>>>>

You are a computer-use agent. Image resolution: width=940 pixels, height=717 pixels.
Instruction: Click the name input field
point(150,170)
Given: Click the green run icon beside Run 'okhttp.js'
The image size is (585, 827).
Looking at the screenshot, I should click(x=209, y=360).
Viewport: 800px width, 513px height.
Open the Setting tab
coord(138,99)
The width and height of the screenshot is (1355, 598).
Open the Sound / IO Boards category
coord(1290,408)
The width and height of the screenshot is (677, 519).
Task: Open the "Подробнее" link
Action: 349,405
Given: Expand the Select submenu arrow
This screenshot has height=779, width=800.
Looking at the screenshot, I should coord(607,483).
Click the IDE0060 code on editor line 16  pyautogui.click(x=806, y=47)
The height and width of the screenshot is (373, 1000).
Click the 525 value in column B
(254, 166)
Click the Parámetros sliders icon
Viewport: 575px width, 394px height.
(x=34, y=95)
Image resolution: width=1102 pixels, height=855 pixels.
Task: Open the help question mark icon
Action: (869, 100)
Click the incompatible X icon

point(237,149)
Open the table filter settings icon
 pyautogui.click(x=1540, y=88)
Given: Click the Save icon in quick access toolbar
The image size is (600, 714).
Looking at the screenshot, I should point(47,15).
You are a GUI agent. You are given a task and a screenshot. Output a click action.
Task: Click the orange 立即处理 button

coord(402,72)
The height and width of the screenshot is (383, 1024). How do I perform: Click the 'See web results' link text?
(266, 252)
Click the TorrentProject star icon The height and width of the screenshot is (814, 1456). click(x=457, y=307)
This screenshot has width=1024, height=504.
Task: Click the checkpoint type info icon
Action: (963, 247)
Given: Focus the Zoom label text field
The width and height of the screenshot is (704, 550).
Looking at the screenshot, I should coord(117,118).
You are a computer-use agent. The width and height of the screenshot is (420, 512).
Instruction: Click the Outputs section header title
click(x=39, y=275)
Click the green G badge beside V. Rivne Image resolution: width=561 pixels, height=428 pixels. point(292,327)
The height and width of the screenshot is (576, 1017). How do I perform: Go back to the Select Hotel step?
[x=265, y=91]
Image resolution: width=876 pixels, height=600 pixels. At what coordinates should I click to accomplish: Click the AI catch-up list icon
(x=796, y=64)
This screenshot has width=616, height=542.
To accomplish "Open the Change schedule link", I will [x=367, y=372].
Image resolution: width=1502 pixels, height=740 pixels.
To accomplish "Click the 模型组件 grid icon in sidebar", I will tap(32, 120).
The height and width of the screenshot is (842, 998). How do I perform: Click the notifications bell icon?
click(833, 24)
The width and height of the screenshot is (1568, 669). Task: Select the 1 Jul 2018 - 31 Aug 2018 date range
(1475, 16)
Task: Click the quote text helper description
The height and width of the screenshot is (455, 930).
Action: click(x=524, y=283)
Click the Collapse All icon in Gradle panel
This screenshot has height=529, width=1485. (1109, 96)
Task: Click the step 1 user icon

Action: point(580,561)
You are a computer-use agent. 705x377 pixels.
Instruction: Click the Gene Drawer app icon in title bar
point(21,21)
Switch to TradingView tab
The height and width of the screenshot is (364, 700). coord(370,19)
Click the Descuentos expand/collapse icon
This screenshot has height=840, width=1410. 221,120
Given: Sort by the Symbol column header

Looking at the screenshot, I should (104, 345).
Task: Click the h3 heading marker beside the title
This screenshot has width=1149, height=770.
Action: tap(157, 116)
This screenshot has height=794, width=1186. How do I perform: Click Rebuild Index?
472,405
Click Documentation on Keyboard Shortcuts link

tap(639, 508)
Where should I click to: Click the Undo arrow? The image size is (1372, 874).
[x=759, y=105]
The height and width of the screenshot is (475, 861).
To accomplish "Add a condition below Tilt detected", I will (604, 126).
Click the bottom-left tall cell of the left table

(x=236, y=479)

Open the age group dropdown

<<<<

• **WORK REQUIRED**
Copy the entire listing exactly. Do not skip a line.

• **EXERCISE OUTPUT**
You are a computer-use agent. Image resolution: width=940 pixels, height=717 pixels.
Instruction: Click the name input field
point(150,170)
Given: Click the green run icon beside Run 'okhttp.js'
The image size is (585, 827).
Looking at the screenshot, I should click(x=209, y=360).
Viewport: 800px width, 513px height.
Open the Setting tab
coord(138,99)
The width and height of the screenshot is (1355, 598).
Open the Sound / IO Boards category
coord(1290,408)
The width and height of the screenshot is (677, 519).
Task: Open the "Подробнее" link
Action: 349,405
Given: Expand the Select submenu arrow
This screenshot has height=779, width=800.
Looking at the screenshot, I should coord(607,483).
Click the IDE0060 code on editor line 16  pyautogui.click(x=806, y=47)
The height and width of the screenshot is (373, 1000).
Click the 525 value in column B
(254, 166)
Click the Parámetros sliders icon
Viewport: 575px width, 394px height.
(x=34, y=95)
Image resolution: width=1102 pixels, height=855 pixels.
Task: Open the help question mark icon
Action: (869, 100)
Click the incompatible X icon

point(237,149)
Open the table filter settings icon
 pyautogui.click(x=1540, y=88)
Given: Click the Save icon in quick access toolbar
The image size is (600, 714).
Looking at the screenshot, I should point(47,15).
You are a GUI agent. You are given a task and a screenshot. Output a click action.
Task: Click the orange 立即处理 button

coord(402,72)
The height and width of the screenshot is (383, 1024). How do I perform: Click the 'See web results' link text?
(266, 252)
Click the TorrentProject star icon The height and width of the screenshot is (814, 1456). click(x=457, y=307)
This screenshot has width=1024, height=504.
Task: Click the checkpoint type info icon
Action: (963, 247)
Given: Focus the Zoom label text field
The width and height of the screenshot is (704, 550).
Looking at the screenshot, I should coord(117,118).
You are a computer-use agent. The width and height of the screenshot is (420, 512).
Instruction: Click the Outputs section header title
click(x=39, y=275)
Click the green G badge beside V. Rivne Image resolution: width=561 pixels, height=428 pixels. point(292,327)
The height and width of the screenshot is (576, 1017). How do I perform: Go back to the Select Hotel step?
[x=265, y=91]
Image resolution: width=876 pixels, height=600 pixels. At what coordinates should I click to accomplish: Click the AI catch-up list icon
(x=796, y=64)
This screenshot has width=616, height=542.
To accomplish "Open the Change schedule link", I will [x=367, y=372].
Image resolution: width=1502 pixels, height=740 pixels.
To accomplish "Click the 模型组件 grid icon in sidebar", I will tap(32, 120).
The height and width of the screenshot is (842, 998). How do I perform: Click the notifications bell icon?
click(833, 24)
The width and height of the screenshot is (1568, 669). Task: Select the 1 Jul 2018 - 31 Aug 2018 date range
(1475, 16)
Task: Click the quote text helper description
The height and width of the screenshot is (455, 930).
Action: click(x=524, y=283)
Click the Collapse All icon in Gradle panel
This screenshot has height=529, width=1485. (1109, 96)
Task: Click the step 1 user icon

Action: point(580,561)
You are a computer-use agent. 705x377 pixels.
Instruction: Click the Gene Drawer app icon in title bar
point(21,21)
Switch to TradingView tab
The height and width of the screenshot is (364, 700). coord(370,19)
Click the Descuentos expand/collapse icon
This screenshot has height=840, width=1410. 221,120
Given: Sort by the Symbol column header

Looking at the screenshot, I should (104, 345).
Task: Click the h3 heading marker beside the title
This screenshot has width=1149, height=770.
Action: tap(157, 116)
This screenshot has height=794, width=1186. How do I perform: Click Rebuild Index?
472,405
Click Documentation on Keyboard Shortcuts link

tap(639, 508)
Where should I click to: Click the Undo arrow? The image size is (1372, 874).
[x=759, y=105]
The height and width of the screenshot is (475, 861).
To accomplish "Add a condition below Tilt detected", I will (604, 126).
Click the bottom-left tall cell of the left table

(x=236, y=479)

Open the age group dropdown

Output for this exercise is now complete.